Posted by Tim B. on 06/09/2005 at 02:11 AM
  1. Kiddin me!! That cant be a real pic!!

    Posted by Lucky Nutsacks on 2005 06 09 at 03:31 AM • permalink

  2. Chris Sheils?

    Posted by Lucky Nutsacks on 2005 06 09 at 03:33 AM • permalink

  3. #2, Ha! No, I think its a webdiary correspondant. One thats been told that Howard has been re-elected, again.

    Posted by Nic on 2005 06 09 at 03:44 AM • permalink

  4. Deo - nope, it’s real. Or if it isn’t, it’s gotten into enough news outlets to become the next “Insurgents Capture G.I. Joe Doll” incident.

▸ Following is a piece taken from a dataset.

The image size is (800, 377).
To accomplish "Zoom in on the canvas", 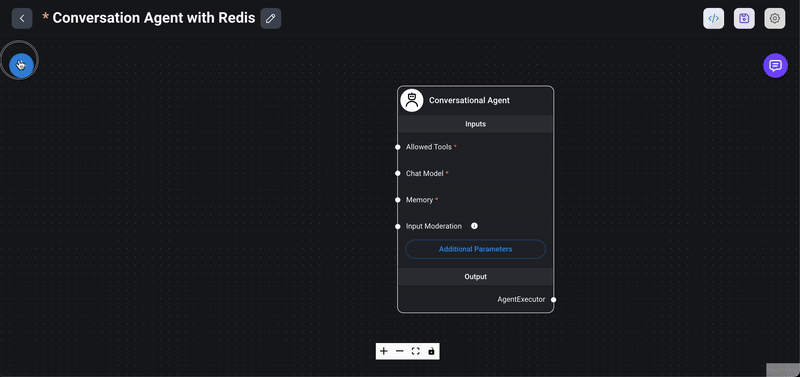I will (x=384, y=351).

    My personal theory as to why they let him in - he hypnotized them with those crazy Runaway Bride eyes. Otherwise I’d be interested to know how he managed to claim to be in the US military without having to produce something like, you know, a military ID.

    Posted by Sonetka on 2005 06 09 at 03:45 AM • permalink

  5. I wasn’t aware mohawks were military regulation either.

    Posted by Aging Gamer on 2005 06 09 at 03:52 AM • permalink

  6. He looks Canadian to me.

    Posted by rhhardin on 2005 06 09 at 03:54 AM • permalink

  7. Better to let 10 guilty men go free than lock up 1 innocent.....

    Posted by rog2 on 2005 06 09 at 03:57 AM • permalink

  8. ok, here’s another pic of the perp. seems he has a buggered brother as well

    Posted by Lucky Nutsacks on 2005 06 09 at 04:00 AM • permalink

  9. A certain resemblance to Chris Reeves as Superman ...?

    Posted by Susan Norton on 2005 06 09 at 04:18 AM • permalink

  10. Not Canadian. Mexican!

    Posted by R_W_F on 2005 06 09 at 04:27 AM • permalink

  11. You sure hee from this planet

    Posted by raider580 on 2005 06 09 at 04:43 AM • permalink

  12. Dean0 at ‘stop the neocon death machine has more info on the ‘chris reeves chainsaw massacre’ story.

    Posted by Lucky Nutsacks on 2005 06 09 at 04:44 AM • permalink

  13. May I present - the 08 Democratic Party Candidate!

    Posted by Quentin George on 2005 06 09 at 05:25 AM • permalink

  14. Goodness ! this guy outdoes the characters out of ‘Deliverance’.
    guess the law in that movie would hsve cleaned up the chainsaw for him as a “welcome to the blue grass state” gesture.

    Posted by davo on 2005 06 09 at 05:50 AM • permalink

  15. Enough with the Kerry pics.

    Posted by C.L. on 2005 06 09 at 06:04 AM • permalink

  16. That looks like a cue fot the first weekly Tim Blair caption contest!

    I’ll go first: “Yo, where the trade centre at?”

    Posted by Amos on 2005 06 09 at 06:39 AM • permalink

  17. Ban chainsaws and creepy looking people!
    Think of The Children! TM

    Posted by Pedro the Ignorant on 2005 06 09 at 06:49 AM • permalink

  18. He looks Canadian to me.

    Allow me to qualify that; he actually looks French Canadian. Acts the part, too.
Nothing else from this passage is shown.